** REQUIRED ACTION **
Which lines below fall between the one containing "Click the Group" and the one containing "Given: Expand the Edit menu chevron"? Repeat them exactly, counting both of those lines, and add nothing else.

** DATA TO PROCESS **
^^^^^^^^^^^^^^^^

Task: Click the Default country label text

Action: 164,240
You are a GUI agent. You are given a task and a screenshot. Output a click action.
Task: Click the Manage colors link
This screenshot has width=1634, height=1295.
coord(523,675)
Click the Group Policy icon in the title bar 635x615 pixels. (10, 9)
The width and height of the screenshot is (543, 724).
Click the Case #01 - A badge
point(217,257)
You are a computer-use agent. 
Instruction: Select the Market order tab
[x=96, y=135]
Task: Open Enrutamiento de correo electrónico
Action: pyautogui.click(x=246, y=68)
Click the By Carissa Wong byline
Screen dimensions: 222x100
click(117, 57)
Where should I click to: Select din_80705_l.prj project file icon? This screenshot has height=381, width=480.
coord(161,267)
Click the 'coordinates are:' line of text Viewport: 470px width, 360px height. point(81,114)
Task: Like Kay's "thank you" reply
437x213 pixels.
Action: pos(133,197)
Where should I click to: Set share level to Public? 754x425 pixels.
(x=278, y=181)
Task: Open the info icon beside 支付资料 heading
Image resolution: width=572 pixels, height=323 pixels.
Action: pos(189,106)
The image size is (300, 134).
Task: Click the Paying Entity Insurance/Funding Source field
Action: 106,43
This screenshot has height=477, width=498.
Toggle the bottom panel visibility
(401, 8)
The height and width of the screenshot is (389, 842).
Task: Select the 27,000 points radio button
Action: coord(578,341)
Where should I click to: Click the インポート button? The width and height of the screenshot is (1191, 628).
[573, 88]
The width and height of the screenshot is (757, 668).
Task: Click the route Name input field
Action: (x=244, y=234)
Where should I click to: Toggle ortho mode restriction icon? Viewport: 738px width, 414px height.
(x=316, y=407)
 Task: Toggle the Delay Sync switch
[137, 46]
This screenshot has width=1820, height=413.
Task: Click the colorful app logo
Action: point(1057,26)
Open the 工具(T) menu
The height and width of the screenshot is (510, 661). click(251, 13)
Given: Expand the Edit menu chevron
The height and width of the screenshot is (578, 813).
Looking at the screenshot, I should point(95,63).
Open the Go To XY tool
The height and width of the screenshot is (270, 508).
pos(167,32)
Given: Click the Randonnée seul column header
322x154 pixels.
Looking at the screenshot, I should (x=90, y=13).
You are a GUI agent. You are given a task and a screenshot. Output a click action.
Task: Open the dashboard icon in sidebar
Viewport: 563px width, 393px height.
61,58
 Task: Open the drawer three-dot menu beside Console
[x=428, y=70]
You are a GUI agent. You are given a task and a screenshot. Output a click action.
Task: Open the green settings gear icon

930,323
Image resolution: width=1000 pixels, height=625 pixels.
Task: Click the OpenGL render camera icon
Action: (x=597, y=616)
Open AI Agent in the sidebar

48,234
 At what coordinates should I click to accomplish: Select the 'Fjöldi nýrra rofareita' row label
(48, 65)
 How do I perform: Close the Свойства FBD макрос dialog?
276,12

^^^^^^^^^^^^^^^^

** YOUR RESPONSE **
Click the Group Policy icon in the title bar 635x615 pixels. (10, 9)
The width and height of the screenshot is (543, 724).
Click the Case #01 - A badge
point(217,257)
You are a computer-use agent. 
Instruction: Select the Market order tab
[x=96, y=135]
Task: Open Enrutamiento de correo electrónico
Action: pyautogui.click(x=246, y=68)
Click the By Carissa Wong byline
Screen dimensions: 222x100
click(117, 57)
Where should I click to: Select din_80705_l.prj project file icon? This screenshot has height=381, width=480.
coord(161,267)
Click the 'coordinates are:' line of text Viewport: 470px width, 360px height. point(81,114)
Task: Like Kay's "thank you" reply
437x213 pixels.
Action: pos(133,197)
Where should I click to: Set share level to Public? 754x425 pixels.
(x=278, y=181)
Task: Open the info icon beside 支付资料 heading
Image resolution: width=572 pixels, height=323 pixels.
Action: pos(189,106)
The image size is (300, 134).
Task: Click the Paying Entity Insurance/Funding Source field
Action: 106,43
This screenshot has height=477, width=498.
Toggle the bottom panel visibility
(401, 8)
The height and width of the screenshot is (389, 842).
Task: Select the 27,000 points radio button
Action: coord(578,341)
Where should I click to: Click the インポート button? The width and height of the screenshot is (1191, 628).
[573, 88]
The width and height of the screenshot is (757, 668).
Task: Click the route Name input field
Action: (x=244, y=234)
Where should I click to: Toggle ortho mode restriction icon? Viewport: 738px width, 414px height.
(x=316, y=407)
 Task: Toggle the Delay Sync switch
[137, 46]
This screenshot has width=1820, height=413.
Task: Click the colorful app logo
Action: point(1057,26)
Open the 工具(T) menu
The height and width of the screenshot is (510, 661). click(251, 13)
Given: Expand the Edit menu chevron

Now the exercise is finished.